* _APPLY WHAT YOU READ_
A - Decide whether each statement below agrees with the article on Brian Toomey's comeback. For each, answer yes or no and quote the words of the article that settle it. (i) After his fall, Toomey spent more than six months in hospital. (ii) The British Horseracing Authority made allowances for Toomey's injuries when he reapplied for his licence. (iii) Toomey accepted the career-ending insurance available to him.
B - Quote the article on Brian Toomey's comeback word for word, beginning at the words "Toomey has been" and stopping after the words "with a winner.".

* _SUPPLIED PASSAGE_
=====
Brian Toomey defies life-threatening injuries to make racing comeback

Brian-Toomey-jockey
Brian Toomey completes his recovery from life-threatening injuries when he rides Kings Grey at Southwell on Sunday. Photograph: racingfotos.com/Rex Shutterstock

The selling hurdle will be the most significant race on the card at Southwell on Sunday afternoon when the jockey Brian Toomey takes his first ride in public since a fall two years ago which almost cost him his life. Toomey suffered life-threatening head injuries in a fall from Solway Dandy in a handicap hurdle at Perth on 4 July 2013. Part of his skull was removed to reduce swelling on his brain and he spent a fortnight in an induced coma and more than six months in hospital.

Toomey has been riding out regularly for several months and successfully applied to the British Horseracing Authority for a new jockey’s licence last month. He will ride Kings Grey in the 4.20 race at Southwell, with both the horse and contest having been carefully chosen by Philip Kirby, Kings Grey’s trainer, to maximise the chance that Toomey will return with a winner.

Brian Toomey speaks ahead of his return to racing

“The race on Sunday has been my focus for the past two years,” Toomey said this week. “I could have taken the career-ending insurance available to me but all I wanted to do was be a jockey. It’s my passion, it’s an addiction and it’s been my dream since I was a boy to be a jockey. It’s a job and a life I love.

“I can’t begin to list the people I want to thankbut I want to go out on Sunday and put in a good performance for them and of course my family.” 

Toomey’s recovery to ride again has been extraordinary, but he neither expected nor received any special treatment from the British Horseracing Authority when he reapplied for his licence.

“For the purposes of Brian’s application we treated him in the same manner that we would any other rider,” Jerry Hill, the BHA’s chief medical advisor, says. “In terms of that the bar was set at the same level we expect of all professional jockeys. No allowances were made for his injuries and the length of his absence from the sport, which makes all the more remarkable the scale of his recovery.
=====
(Stored data)
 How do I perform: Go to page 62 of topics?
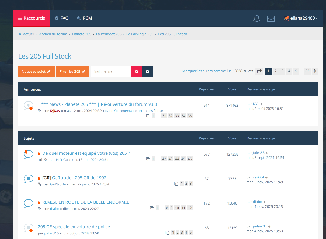(x=307, y=71)
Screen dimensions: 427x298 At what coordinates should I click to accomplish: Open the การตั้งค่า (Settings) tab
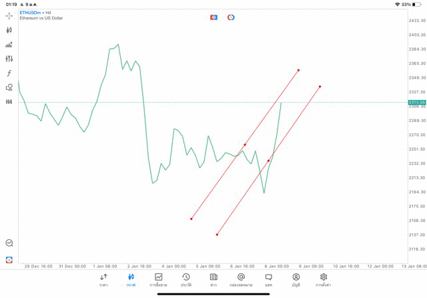324,280
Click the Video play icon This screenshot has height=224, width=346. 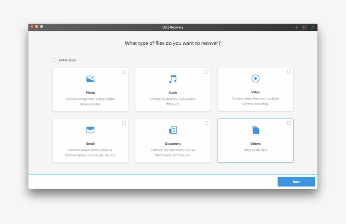[x=255, y=78]
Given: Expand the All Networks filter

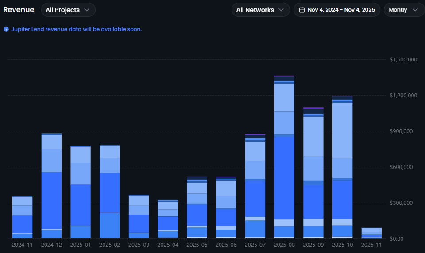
=====
* _TASK-BY-TASK OUTPUTS_
A -
(i) Yes: "he spent a fortnight in an induced coma and more than six months in hospital."
(ii) No: "No allowances were made for his injuries and the length of his absence from the sport"
(iii) No: "I could have taken the career-ending insurance available to me but all I wanted to do was be a jockey."

B -
Toomey has been riding out regularly for several months and successfully applied to the British Horseracing Authority for a new jockey’s licence last month. He will ride Kings Grey in the 4.20 race at Southwell, with both the horse and contest having been carefully chosen by Philip Kirby, Kings Grey’s trainer, to maximise the chance that Toomey will return with a winner.